El-Garivati, yönetim kurulu üyeliği seçimlerinin rejimin devrilmesinin ardından daha önce seçim yapılmadan atanan yönetim kurulu üyeleri tarafından gerçekleştirildiği yönündeki eleştirilere cevaben şunları söyledi: “Suriye istisnai bir durum yaşıyor. Dolayısıyla bu durum altında alınan kararlar da istisnai. Bu nedenle Ticaret Odası yönetim kurulu üyeleri atandı, bunların hepsi Şamlı tüccarlar, hepsi son derece yetkin ve iyi bir üne sahipler. Bunlara herhangi bir itiraz olduğunu sanmıyorum ve yönetim kurulu üyeleri de özgür bir şekilde seçildi. Seçimler ilk kez tam bir şeffaflıkla yapıldı. İnanıyorum ki özgür bir Suriye'de özgür bir ticaret odası olacak.”
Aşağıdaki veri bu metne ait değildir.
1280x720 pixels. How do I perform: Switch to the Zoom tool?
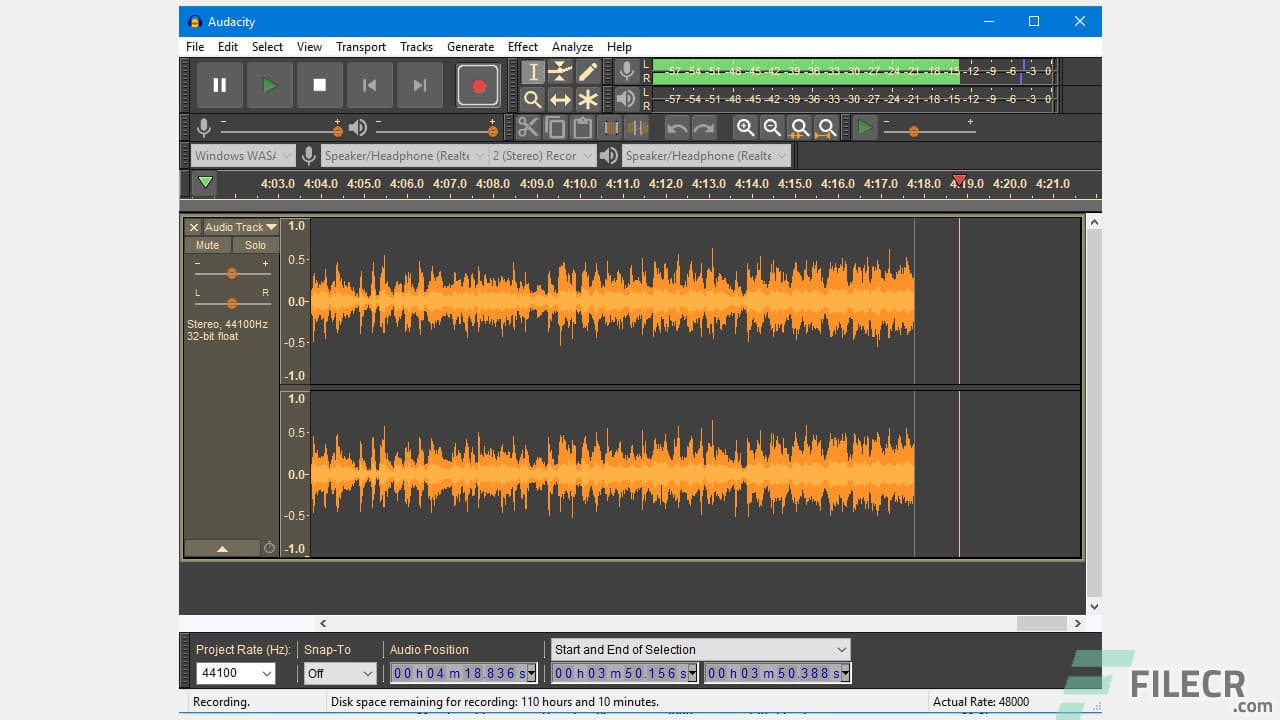click(x=533, y=99)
Şamlı bir iş ailesinin oğlu olan İsam Zuheyr el-Garivati, ABD'deki Kansas Üniversitesi'nden elektrik ve endüstri mühendisliği alanında lisans derecesine sahip. Kariyerine büyük uluslararası şirketlerle ortaklıklar kuran Ghreiwati Group'un CEO'su olarak başlayan ve otomotiv sektöründe işlerini genişleten el-Garivati, Suriye'den ayrıldıktan sonra ABD'de Audi ve Nissan bayilikleri de dahil olmak üzere 20'den fazla şirket kurdu.